Rearrangement of $13$ people passing books to each other where no one passes books to same person EDIT: I still don't understand the answer Math Lover already gave. I'd like an answer that explicitly builds on my attempt/thoughts and goes step by step in detail, hence bountying my question.
Actual Question
Here's yet another problem from my probability textbook:

A reading society of $13$ members passes books in circular rotation from member to member in defined order. If for a new year the order be rearranged at random, what is the chance that no one will pass his books to the same member as in the previous years?

Here's what I did. Without loss of generality let's say the initial passing order of members is from $x_1$ to $x_2$ to $x_3$ etc. all the way up to $x_{13}$ to $x_1$. Let's first calculate the denominator. We start with $x_1$, and then we have $12$ choices for the next member, then $11$, all the way down to $1$, so the denominator either $12!$ or $12! - 1$, depending on whether or not we include the initial arrangement in what the problem statement calls "the order be rearranged at random".

**DATASET SECTION**
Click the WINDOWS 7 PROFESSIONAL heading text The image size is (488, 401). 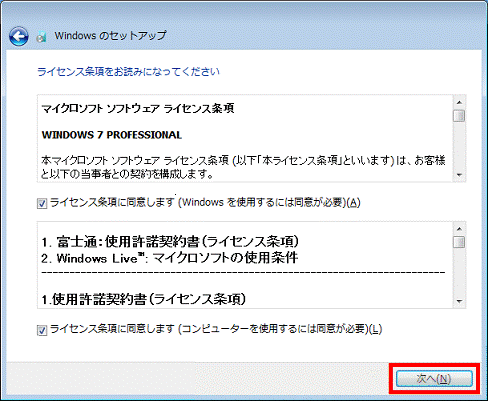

**PROMPT 1**
In the forum post, what two possible denominators does the poster give for the probability?
**PROMPT 2**
Rewrite the forum post from "A reading society" to "the previous years?", substituting "club" for "society".
The listing above comes from a separate source.

**FINISHED ANSWER 1**
The denominator is either 12! or 12! − 1.

**FINISHED ANSWER 2**
A reading club of $13$ members passes books in circular rotation from member to member in defined order. If for a new year the order be rearranged at random, what is the chance that no one will pass his books to the same member as in the previous years?